→ **YOUR TASK**:
Your reply should be made up of every line in the records below that holds the string "agent".

→ **DATA FOR REVIEW**:

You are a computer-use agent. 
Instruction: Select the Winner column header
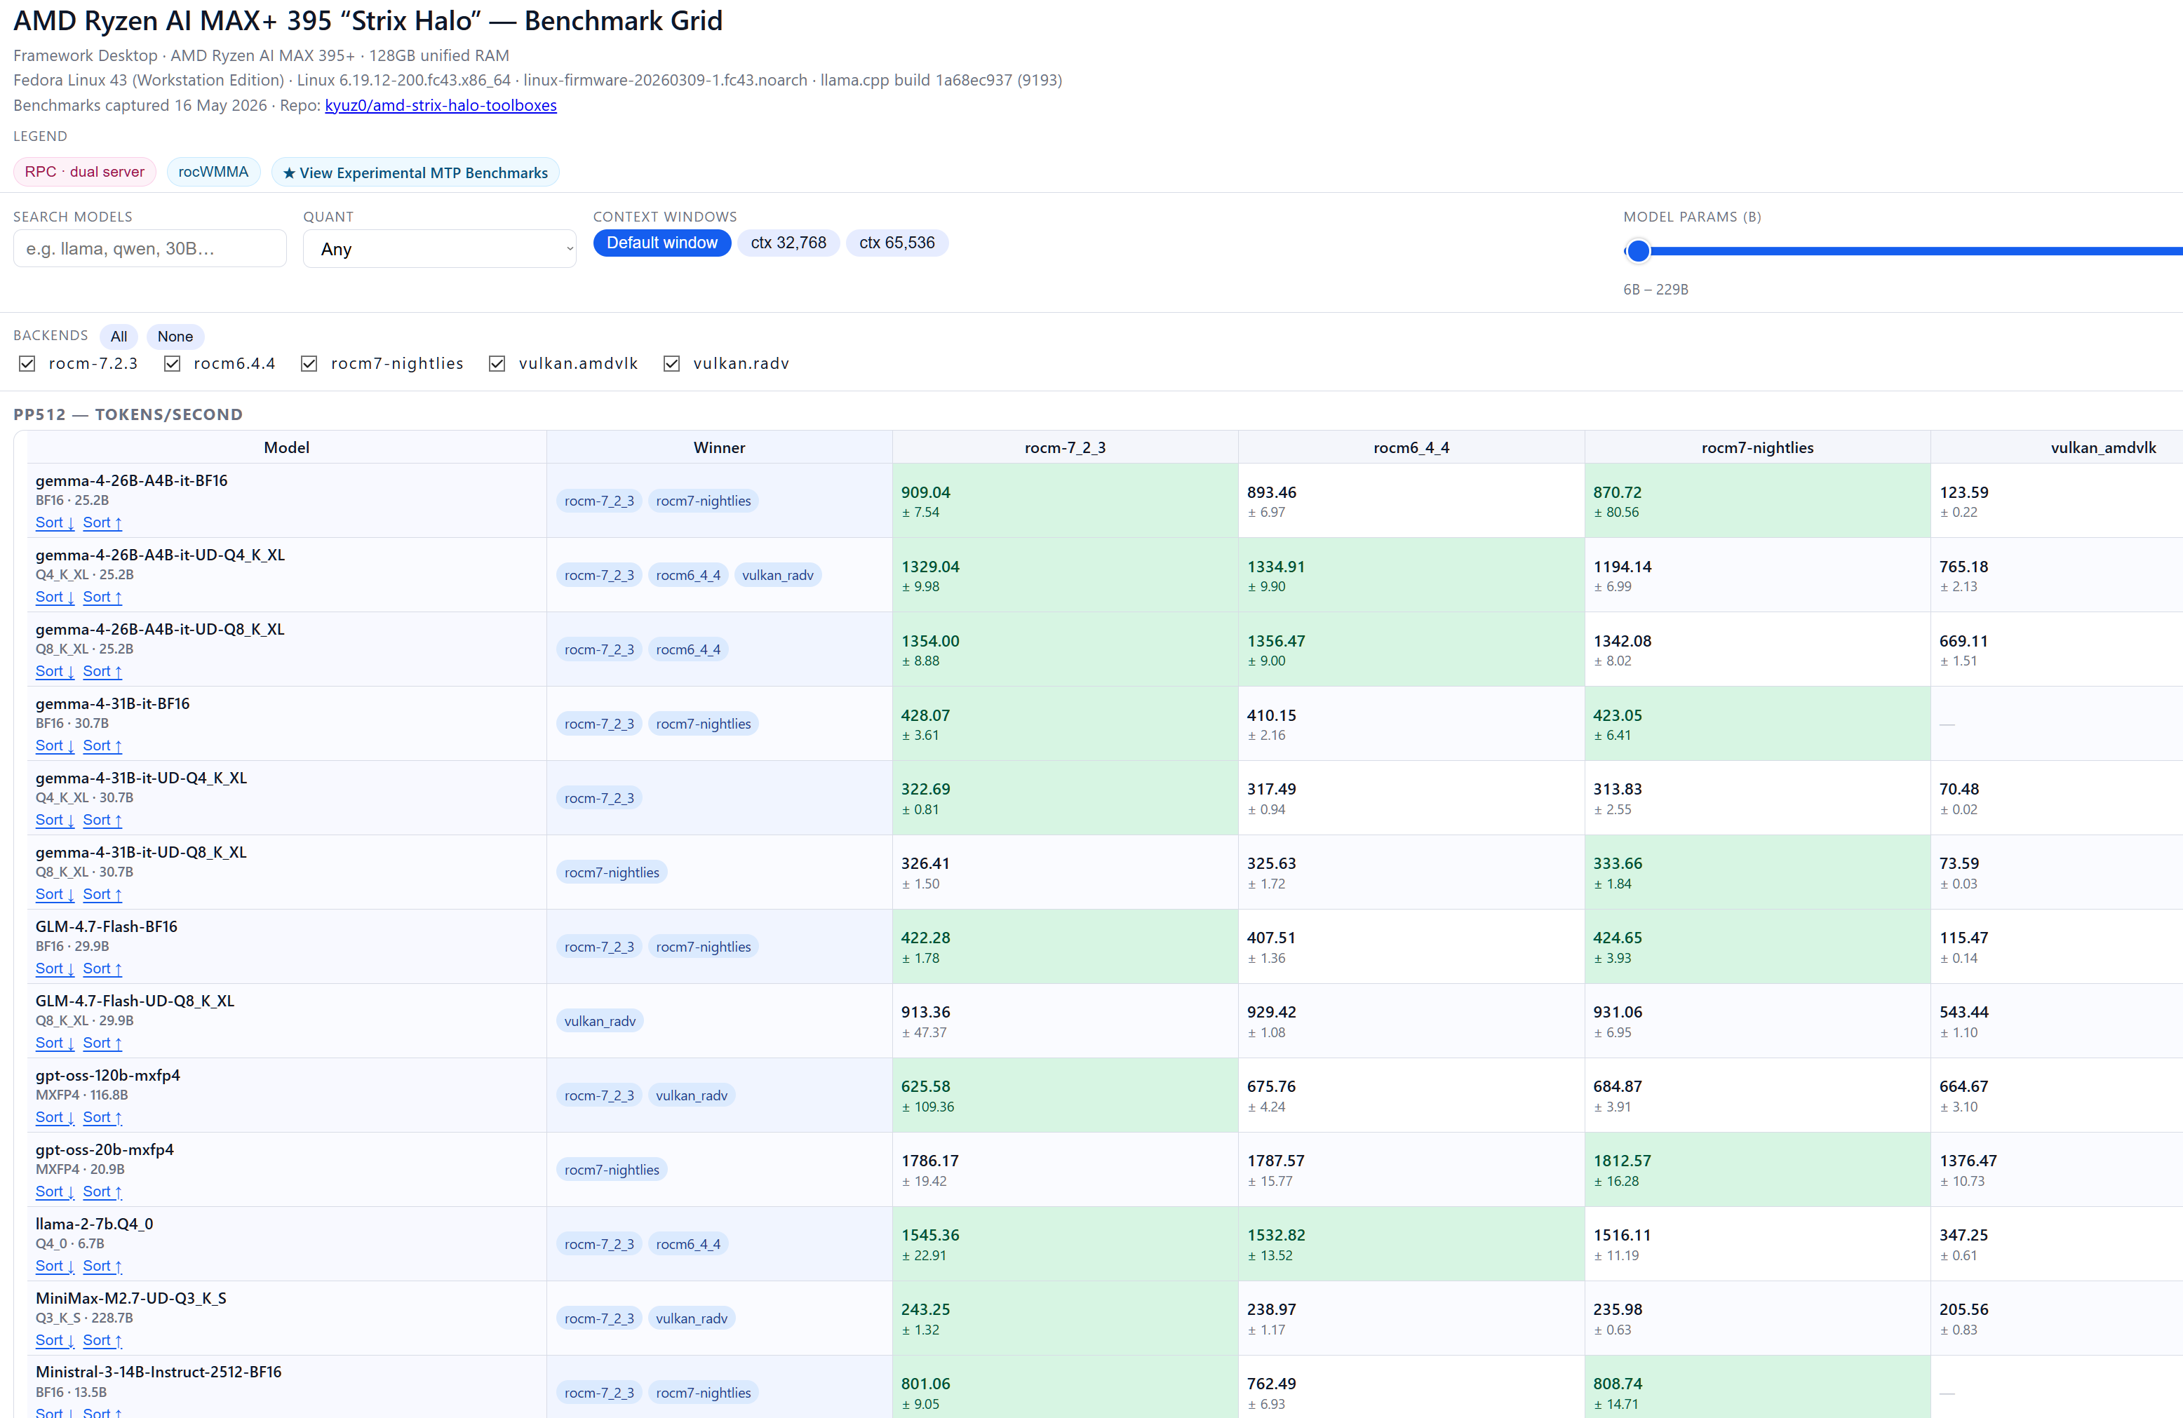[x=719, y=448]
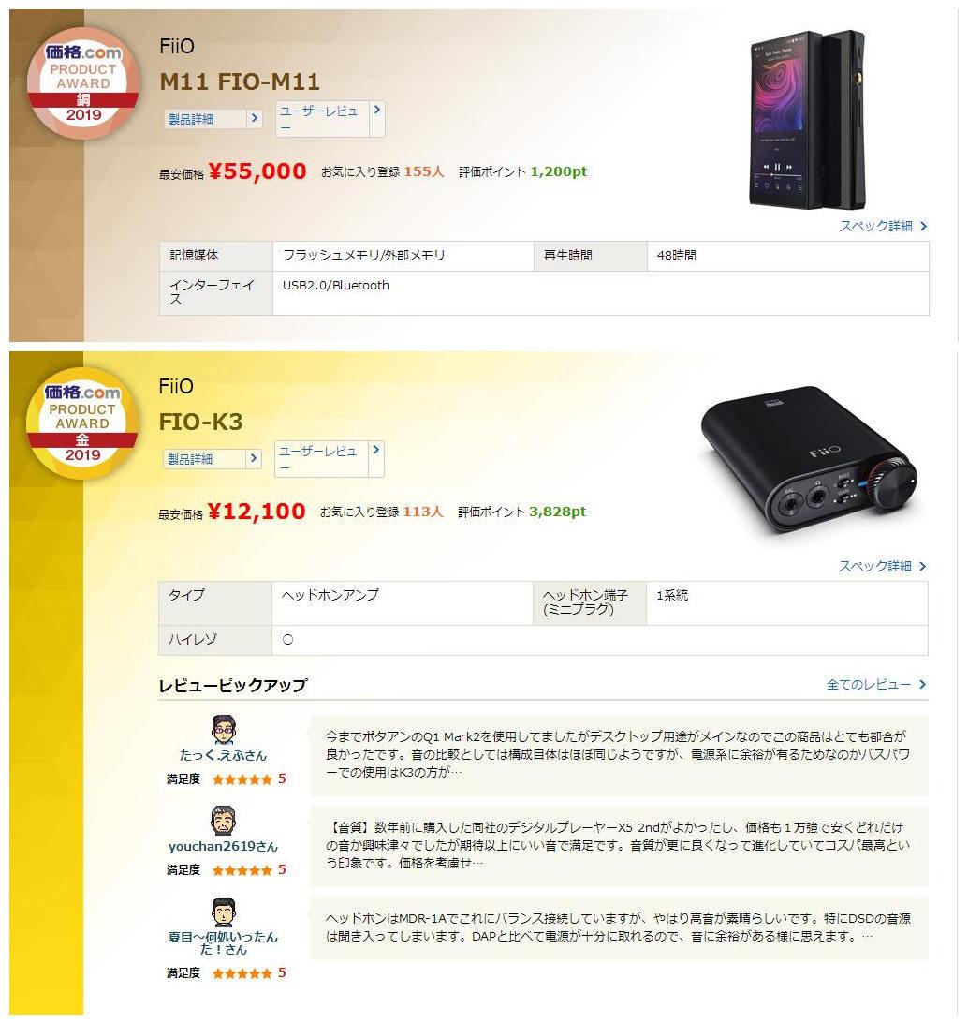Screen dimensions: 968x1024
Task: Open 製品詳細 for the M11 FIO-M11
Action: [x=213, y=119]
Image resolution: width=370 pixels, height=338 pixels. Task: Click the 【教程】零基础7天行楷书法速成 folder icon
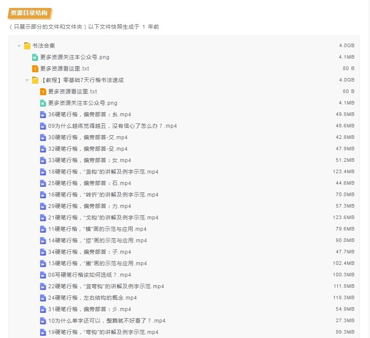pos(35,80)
* * *
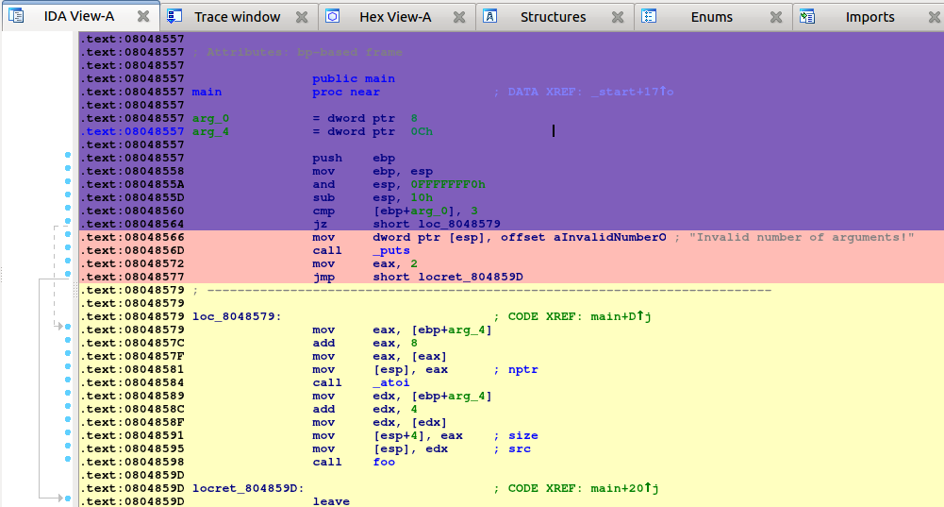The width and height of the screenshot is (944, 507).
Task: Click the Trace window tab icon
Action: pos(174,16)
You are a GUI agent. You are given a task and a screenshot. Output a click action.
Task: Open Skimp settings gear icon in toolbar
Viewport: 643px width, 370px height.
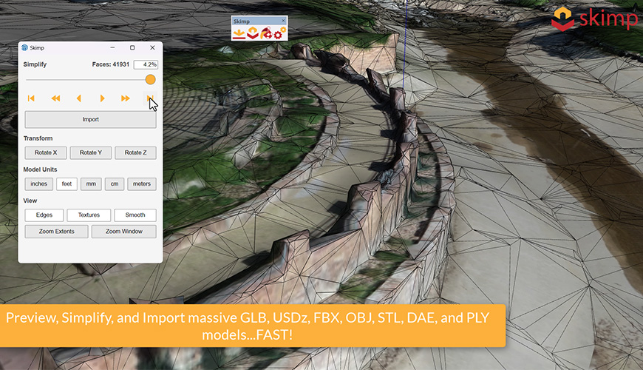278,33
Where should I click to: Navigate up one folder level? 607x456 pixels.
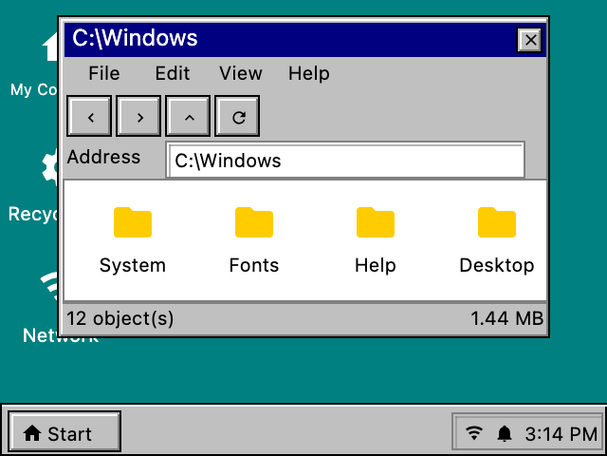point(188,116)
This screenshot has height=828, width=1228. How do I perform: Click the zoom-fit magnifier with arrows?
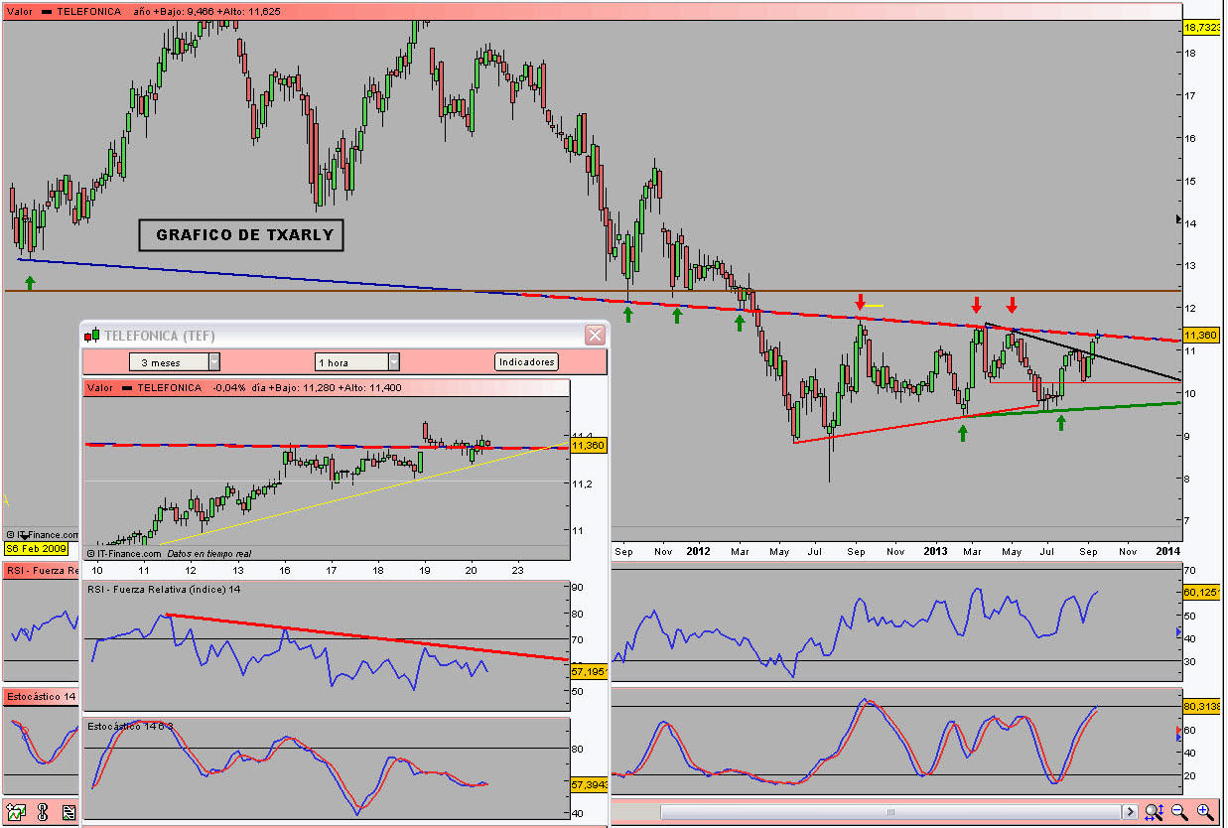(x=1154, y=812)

→ **EXERCISE OUTPUT**:
You are a computer-use agent. 
You are a GUI agent. You are given a task and a screenshot. Output a click action.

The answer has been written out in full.